Nat Turner and a band of slaves-some sources
say no more than 40, others 100 or more-rose against their
masters in Tidewater Virginia in August 1831. According to one
contemporary witness, writes French (Carter G. Woodson Institute
for African-American and African Studies/Univ. of Virginia),
Turner convinced his followers that "there were only 80,000
whites in the country, who, being exterminated, the blacks might
take possession." This witness, a Richmond-based journalist
named John Hampden Pleasants, created an influential view of
Turner as charismatic, dictatorial leader of a sheeplike bunch
of followers; they called him "General Nat," imagining
him to be a martinet of the barnyard, of only local interest and
importance. "In establishing Turner as the
mastermind," writes French, "Pleasants limited the
extent of the conspiracy to the reach of his voice"-though,
in fact, Turner's call to rebellion spread far, and long after
his death.
French examines numerous narratives, among
them the challenging eyewitness account of one "Beck, a
slave girl," who revealed that the insurrection had been
carefully planned by many participants for more than a year; the
reverberations of the Turner uprising in John Brown's abortive
raid on Harpers Ferry, West Virginia, which Abraham Lincoln
characterized as "an attempt by white men to get up a
revolt among the slaves, in which the slaves refused to
participate.

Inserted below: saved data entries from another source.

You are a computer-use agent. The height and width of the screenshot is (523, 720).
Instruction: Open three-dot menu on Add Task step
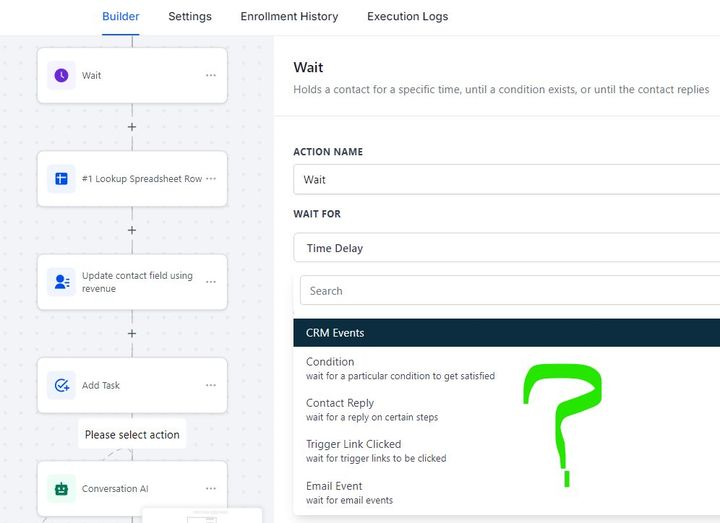(211, 385)
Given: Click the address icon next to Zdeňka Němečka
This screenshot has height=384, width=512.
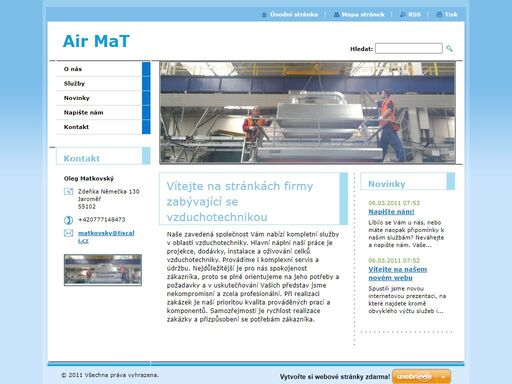Looking at the screenshot, I should coord(68,191).
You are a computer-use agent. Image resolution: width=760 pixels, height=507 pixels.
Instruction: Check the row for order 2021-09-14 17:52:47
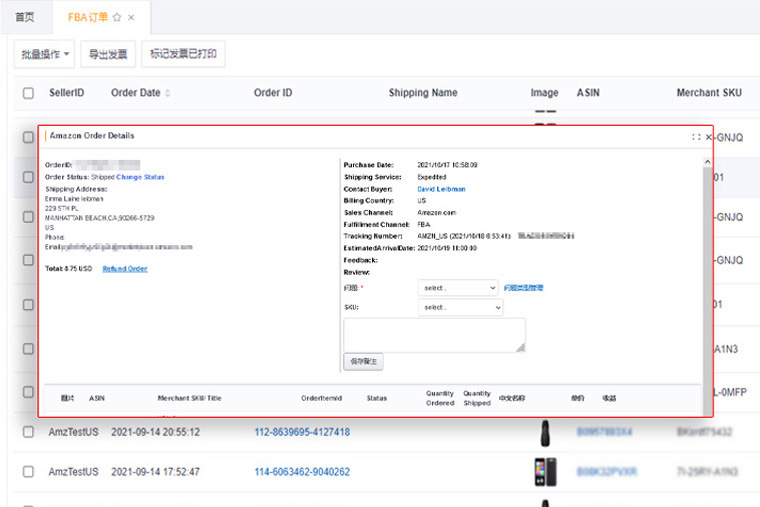(x=28, y=471)
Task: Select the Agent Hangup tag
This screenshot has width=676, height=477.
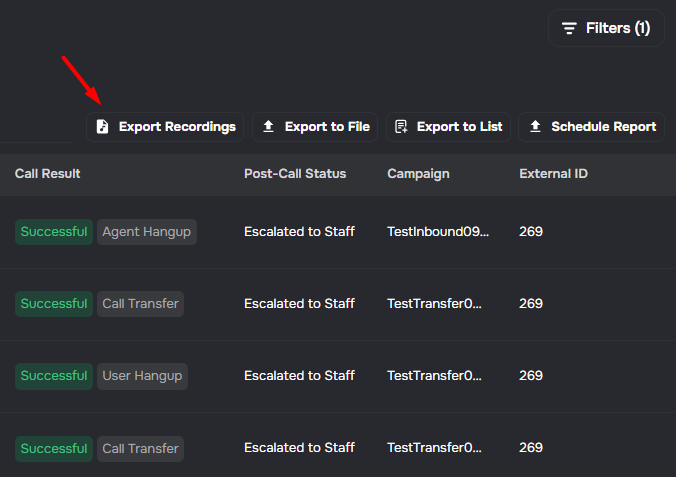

In fact, it was so absurd that the slaves, with all
their ignorance, saw plainly enough that it could not
succeed"; and, of course, William Styron's famed,
controversial novel Confessions of Nat Turner and a subsequent
film version that never saw light because, Styron claimed,
"Black Power" protests killed it-later amending his
claim to say that the box-office failures of Hello, Dolly!
and Dr. Dolittle bled the parent studio dry, "and
Nat Turner was the casualty.
An illuminating
exegesis on slavery and American popular culture alike, and a
well-done expansion on Kenneth Greenberg's collection Nat
Turner: A Slave Rebellion in History and Memory (Feb. 2003).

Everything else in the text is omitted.